YOUR GOAL
Answer these questions using the excerpt on building assessment workflows and SBToolCZ:
1. In the semi-automatic workflow, where can property sets that are not common parts of the data model be added manually?
2. What kind of hardware does the fully automatic approach require?
3. For which four building purposes have SBToolCZ certification schemes for new buildings in the design phase been developed?

EXCERPT TO READ
########################################

2.3.2. Utilized IFC Data Structure and Semi-Automatic Workflow

A semi-automatic workflow (Figure 3) uses calculations and analysis outside the data model in specific calculation software and tools, but the information needed for the assessment is exported in a predefined structure and can be automatically imported into the calculation software. Model data can be exported straight from the native model to the calculation tool in case the calculation software can read the data directly. This allows keeping the original data quality from the model. The model data from the native model can be exported in IFC format and then imported through the utilized database (e.g., .xls, .csv) or directly to the calculation software. Particular property or property sets and/or entities that are not common parts of the data model can be manually added in the calculation software. The results of the calculation and assessment can be uploaded back to the native model automatically in case of nongraphical information using sufficient data bridge or manually in case of graphical information. In the case of semi-automatic workflow, the time-consuming and manual part of the assessment process still remains, but communication processes and data exchange are efficient, and the risks of errors decrease.

2.3.3. Highly Structured Model Data and Fully Automatic Workflow

The fully automated workflow (Figure 4) uses calculations and analysis as an integral part of the software for data modeling (as a plug-in calculation module) or as an independent calculation software and uses model data for calculations and analysis. External data input, if needed, is inserted automatically and directly to the model or as boundary conditions for the calculations. The calculation algorithms are prepared in the software (as an integral part or as a third-party plug-in), and they are calculated or analyzed in the model as well. As in the previous case, the results of the calculation and assessment can be uploaded back to the native model automatically in case of nongraphical information using sufficient data bridge or manually in case of graphical information.

In this case, a high-level model data structure is needed. All modeled data are general and usable for other purposes, e.g., housing unit area quantities, housing unit quantities, etc. Assessment calculations are generated automatically. The main advantage is that in case of any design change, information take-off, calculation, and assessment are automatically generated in real-time with minimized risk of errors and misunderstandings, allowing efficient optimization of the designed building.

This approach requires powerful HW, on the one hand, and continues software maintenance and control according to changing standards, legislation, software version, etc.

2.4. Data Structure of SBToolCZ

2.4.1. SBToolCZ

To set up the architecture of the data model of the building, it is necessary to understand the data structure of the assessment methodology. This section describes the data structure of the Czech national assessment methodology SBToolCZ for sustainable and complex building quality assessment. The data structure of SBToolCZ is, in general, very similar to other assessment methods, such as LEED and BREEAM. Therefore, the approach of using data structures analysis can also be used for other assessment methods [37]. Data analysis was carried out on the assessment version for residential buildings.

SBToolCZ [40] is a national sustainability rating system developed for the Czech Republic that respects local building tradition, the social and economic environment, and its specifics. SBToolCZ is based on a generic framework SBTool (Sustainable Building Tool) for evaluating the sustainable performance of buildings, and projects developed by iiSBE (International Initiative for a Sustainable Built Environment) have been available on the market since 2010.

Currently, four certification schemes for new buildings in the design phase have been developed according to building purposes: office buildings, residential buildings, family houses, and schools. The assessment framework for kindergartens is in progress, along with adjustments of current schemes for other project phases such as the operation (in use) phase and refurbishment (renovation).

########################################

GIVEN DATA
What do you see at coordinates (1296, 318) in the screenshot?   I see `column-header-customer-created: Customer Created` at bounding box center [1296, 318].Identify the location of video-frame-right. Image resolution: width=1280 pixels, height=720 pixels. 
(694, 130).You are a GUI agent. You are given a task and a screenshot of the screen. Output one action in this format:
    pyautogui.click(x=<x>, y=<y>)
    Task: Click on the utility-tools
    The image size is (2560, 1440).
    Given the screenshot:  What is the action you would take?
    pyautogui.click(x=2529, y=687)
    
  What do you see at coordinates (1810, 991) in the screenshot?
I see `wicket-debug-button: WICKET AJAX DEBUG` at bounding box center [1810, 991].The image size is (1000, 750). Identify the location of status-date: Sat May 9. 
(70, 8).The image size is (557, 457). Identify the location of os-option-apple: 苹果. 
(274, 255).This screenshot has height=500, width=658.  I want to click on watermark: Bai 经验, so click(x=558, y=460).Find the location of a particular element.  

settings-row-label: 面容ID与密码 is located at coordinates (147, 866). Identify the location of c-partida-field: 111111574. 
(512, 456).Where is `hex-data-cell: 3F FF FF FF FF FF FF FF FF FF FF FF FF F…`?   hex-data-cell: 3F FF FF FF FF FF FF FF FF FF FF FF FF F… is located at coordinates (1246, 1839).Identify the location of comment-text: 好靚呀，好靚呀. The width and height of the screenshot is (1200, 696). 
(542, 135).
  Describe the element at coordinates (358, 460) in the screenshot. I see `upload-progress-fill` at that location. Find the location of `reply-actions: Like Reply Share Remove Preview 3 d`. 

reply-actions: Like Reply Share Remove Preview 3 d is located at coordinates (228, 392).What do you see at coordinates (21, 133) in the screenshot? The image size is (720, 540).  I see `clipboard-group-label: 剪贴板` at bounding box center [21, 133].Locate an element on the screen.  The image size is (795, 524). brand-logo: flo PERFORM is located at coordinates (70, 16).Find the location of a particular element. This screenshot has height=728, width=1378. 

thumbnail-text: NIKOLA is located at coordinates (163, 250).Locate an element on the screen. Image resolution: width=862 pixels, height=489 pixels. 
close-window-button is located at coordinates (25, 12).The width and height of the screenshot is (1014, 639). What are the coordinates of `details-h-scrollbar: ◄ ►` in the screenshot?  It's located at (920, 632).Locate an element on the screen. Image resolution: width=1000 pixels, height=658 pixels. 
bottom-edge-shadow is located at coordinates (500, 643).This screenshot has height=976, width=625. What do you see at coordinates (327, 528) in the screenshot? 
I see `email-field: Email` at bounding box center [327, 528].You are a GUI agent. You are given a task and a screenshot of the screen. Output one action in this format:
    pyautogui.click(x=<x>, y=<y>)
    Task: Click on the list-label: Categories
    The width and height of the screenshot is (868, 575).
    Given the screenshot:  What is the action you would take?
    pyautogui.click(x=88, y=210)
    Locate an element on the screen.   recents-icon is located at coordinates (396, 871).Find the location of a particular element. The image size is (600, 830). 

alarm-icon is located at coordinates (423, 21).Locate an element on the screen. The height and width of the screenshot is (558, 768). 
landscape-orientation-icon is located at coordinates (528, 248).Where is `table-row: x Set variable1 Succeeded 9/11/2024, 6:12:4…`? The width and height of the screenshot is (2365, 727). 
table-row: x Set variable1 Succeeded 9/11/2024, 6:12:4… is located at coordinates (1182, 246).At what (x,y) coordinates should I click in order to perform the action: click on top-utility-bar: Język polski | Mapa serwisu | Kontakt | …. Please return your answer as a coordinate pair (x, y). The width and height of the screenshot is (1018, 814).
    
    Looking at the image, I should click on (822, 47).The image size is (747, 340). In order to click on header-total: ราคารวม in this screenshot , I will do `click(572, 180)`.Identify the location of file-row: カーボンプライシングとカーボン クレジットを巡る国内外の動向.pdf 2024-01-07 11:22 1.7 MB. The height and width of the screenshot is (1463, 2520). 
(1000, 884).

########################################

WRITTEN SOLUTION
1. In the calculation software.
2. Powerful hardware.
3. Office buildings, residential buildings, family houses, and schools.